Início Maringá UEM recebe nota 3,8522 no Índice Geral dos Cursos

UEM recebe nota 3,8522 no Índice Geral dos Cursos

Os investimentos crescentes do Governo do Paraná nas universidades estaduais por meio da Secretaria da Ciência, Tecnologia e Ensino Superior (Seti) refletem diretamente na qualidade do ensino. Entre as avaliações em que as instituições estaduais de ensino superior surgem em destaque estão os índices do Ministério da Educação (MEC), divulgados no começo do mês.

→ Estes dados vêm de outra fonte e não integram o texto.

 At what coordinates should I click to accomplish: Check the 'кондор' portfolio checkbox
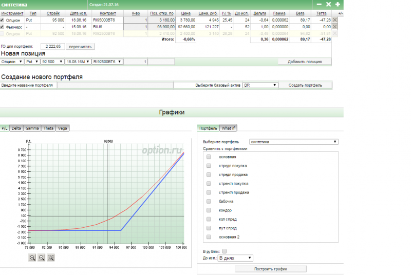(209, 210)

Os índices consideram a qualidade do ensino das instituições, dos cursos, da infraestrutura, qualificação e carga horária dos professores, além da percepção dos estudantes acerca do próprio processo formativo. As sete universidades estaduais avançaram nos conceitos, o que resultou em posicionamento superior na classificação nacional referente aos anos anteriores. Com isso, a Universidade Estadual de Maringá (UEM) teve nota 3,8522 no conceito do Índice Geral de Cursos (IGC). Em 2013, a UEM tinha conceito 4 (3,4744).

O IGC avalia anualmente as instituições de ensino superior. Entre outros critérios, o índice engloba a combinação das notas de cursos de graduação e pós-graduação stricto sensu (mestrado e doutorado). O desempenho vem crescendo nos últimos anos.

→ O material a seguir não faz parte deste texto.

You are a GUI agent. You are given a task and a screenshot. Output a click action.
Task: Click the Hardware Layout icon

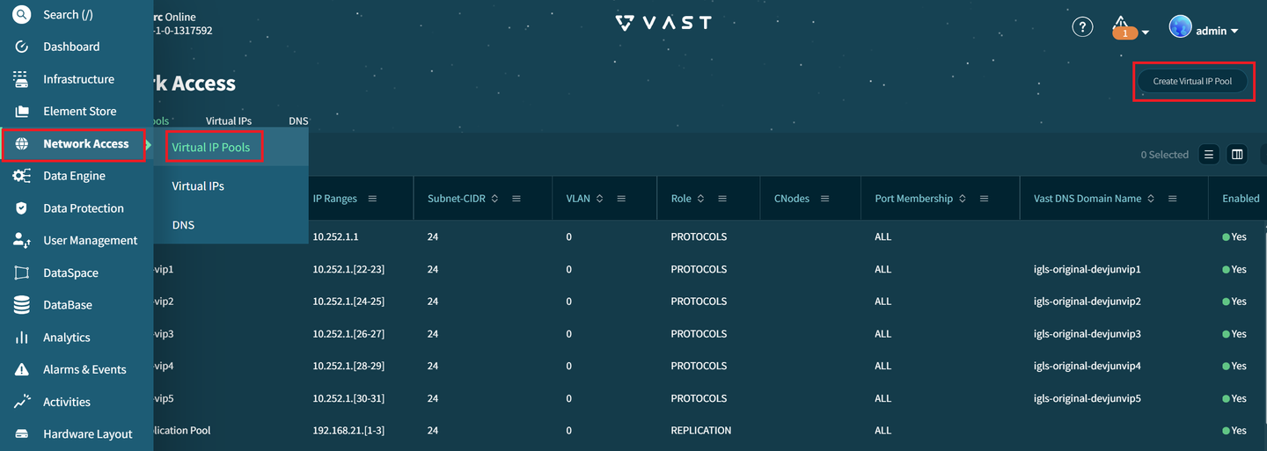22,434
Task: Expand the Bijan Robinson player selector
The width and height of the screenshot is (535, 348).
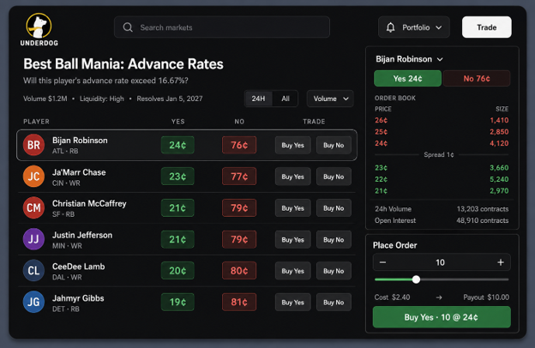Action: [x=410, y=59]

Conforme os dados de 2022 da Coordenação de Aperfeiçoamento de Pessoal de Nível Superior (Capes), que regulam a pós-graduação, na UEM são 28 doutorados e 54 mestrados.

RECURSOS E INSTRUMENTOS 

Desde 2019 o Governo do Estado aumentou em 10 vezes o valor de recursos investidos na pasta da Ciência, Tecnologia e Ensino Superior (Seti), passando de R$ 70 milhões para R$ 708,9 milhões. Conforme o secretário da Seti, Aldo Bona, o aumento no estímulo à ciência e a pesquisa tem repercussão direta na qualidade da formação profissional. “Dois elementos principais que proporcionaram a condição de desenvolvimento das universidades: a Lei Geral das Universidades, que organiza o financiamento, o funcionamento, o quadro de docentes, de agentes e os recursos para custeio, e o aumento de recursos. Isso faz enorme diferença, porque eles auxiliam a elevar a qualidade acadêmica, mas sobretudo impactam nas regiões em que essas instituições estão inseridas.”